Janaína Paschoal também criticou a tentativa de defensores da presidente de classificar o processo de impeachment como golpe. Segundo ela, o pedido de afastamento tem base legal e contém denúncias de violações à legislação.

“Não é confortável esse sentimento que estão criando na população de que estamos criando um golpe. É necessário, independente do resultado desse processo, é importante que a população tenha a compreensão de que não estamos inventando nada. De que não estamos trazendo para vossas excelências apreciarem questões que não tem tipificação legal. As denúncias têm tipificação legal”, afirmou.

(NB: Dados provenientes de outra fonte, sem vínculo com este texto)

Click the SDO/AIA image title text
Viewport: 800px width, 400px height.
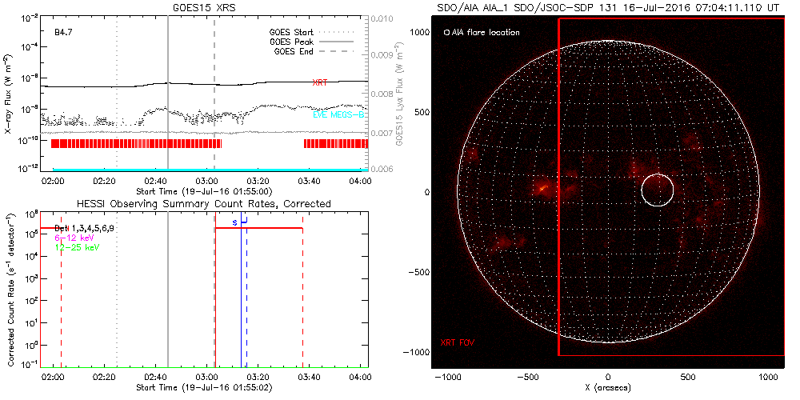coord(607,7)
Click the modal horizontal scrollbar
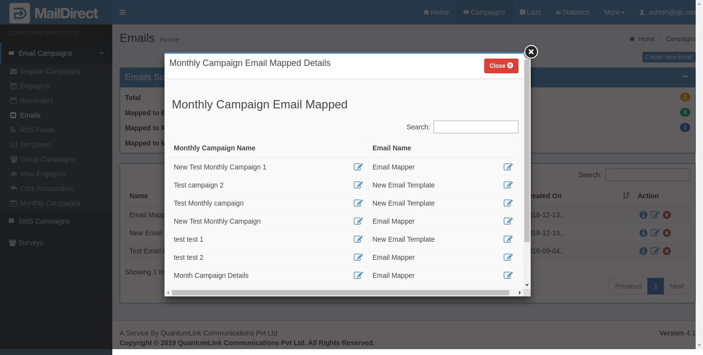Image resolution: width=703 pixels, height=355 pixels. coord(340,292)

Para a advogada, os que defendem o governo pensam que instituições públicas pertencem à presidente e podem ser usadas para atender a benefícios pessoais.

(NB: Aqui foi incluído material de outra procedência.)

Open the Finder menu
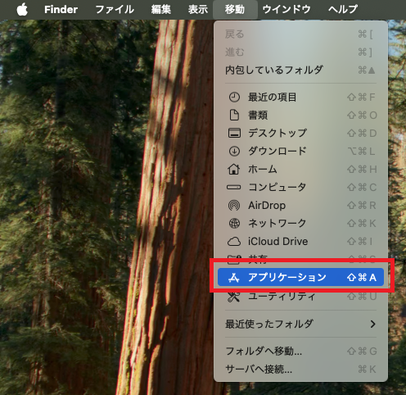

“Acreditam que todos os órgãos são dela. Os bancos públicos são dela. Que o BNDES é deles, tanto é que só os amigos foram beneficiados esses anos todos. Que o Banco do Brasil é deles, que a Caixa Econômica é deles”, disse a autora do pedido de impeachment, o que gerou manifestações em plenário.

Por causa do novo princípio de tumulto, Rogério Rosso teve que pedir "respeito à liberdade de manifestação".

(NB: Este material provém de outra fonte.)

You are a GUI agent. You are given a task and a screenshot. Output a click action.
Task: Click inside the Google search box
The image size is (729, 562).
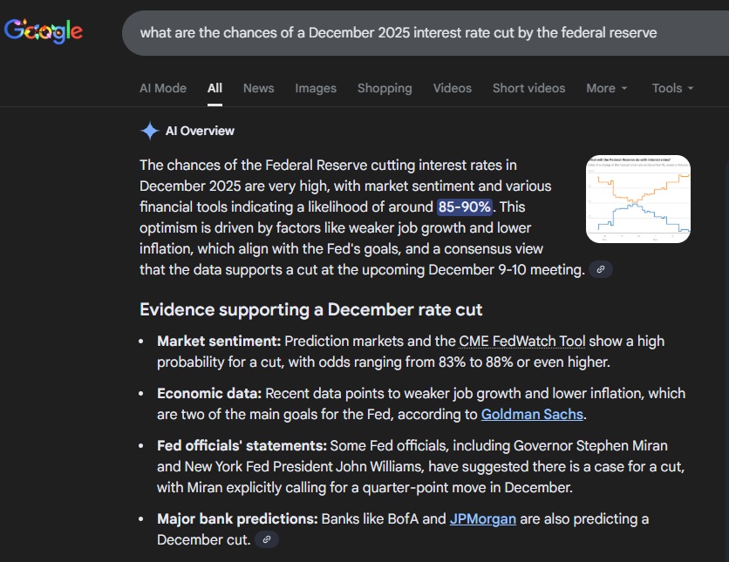[419, 33]
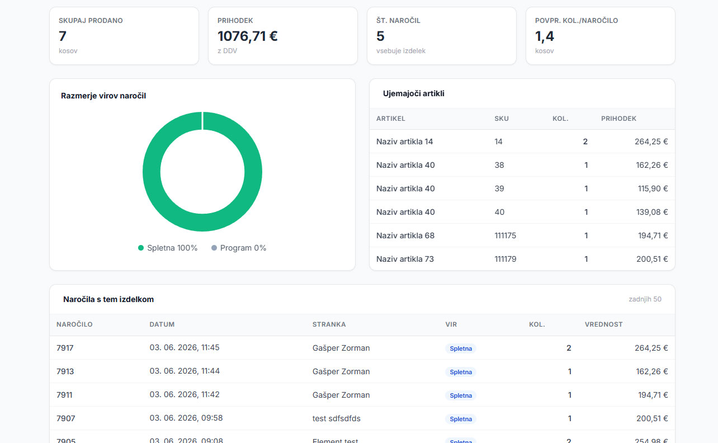718x443 pixels.
Task: Sort matching articles by the SKU column header
Action: point(502,119)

A advogada encerrou o discurso pedindo para que os deputados "repensem e pensem na importância do Congresso Nacional". "Estamos passando o país a limpo. As pessoas que vão às ruas esperam uma providência. Não é só para afastar a presidente Dilma, é para afastar tudo o que tem de ruim na política", disse Janaina Paschoal, sendo aplaudida de pé por parte dos deputados, enquanto manifestantes contrários ao impeachment vaiavam.

‘Comício político’
Primeiro deputado do PT a falar depois da exposição dos autores do pedido de impeachment, o deputado Wadih Damous (PT-OAB), ex-presidente da OAB no Rio de Janeiro, disse que Janaína Paschoal e Miguel Reale Júnior não souberam usar argumentos técnicos para defender o afastamento de Dilma. Para o petista, os dois fizeram um “comício”.

“Muito mais do que uma defesa jurídica, fizeram uma agitação política. O que se viu aqui foi um comício político. Os dois não definiram o que é operação de crédito. Operação de crédito não é adimplemento de obrigações sociais. Eles misturaram diversos conceitos jurídicos. Trata-se, sim, de um golpe”, sustentou o petista.


Depoimentos
Os autores do pedido de impeachment foram chamados a falar pelo relator do processo, deputado Jovair Arantes (PTB-GO). O governo, por sua vez, escalou para fazer a defesa de Dilma no colegiado os ministros da Fazenda, Nelson Barbosa, e o professor de Direito Tributário da Universidade Estadual do Rio de Janeiro (UERJ) Ricardo Ribeiro, que prestarão depoimento nesta quinta (31).

Jovair Arantes destacou que as oitivas não servem para produzir provas contra ou a favor de Dilma, mas apenas para esclarecer pontos do pedido de impeachment. Nesta fase de análise do processo, não cabe à comissão decidir sobre o mérito das acusações, mas apenas dar parecer pela instauração ou não do procedimento que pode resultar no afastamento da presidente.

Dilma Rousseff ainda poderá fazer sua defesa na comissão, o que deve ocorrer por meio do advogado-geral da União, Eduardo Cardozo.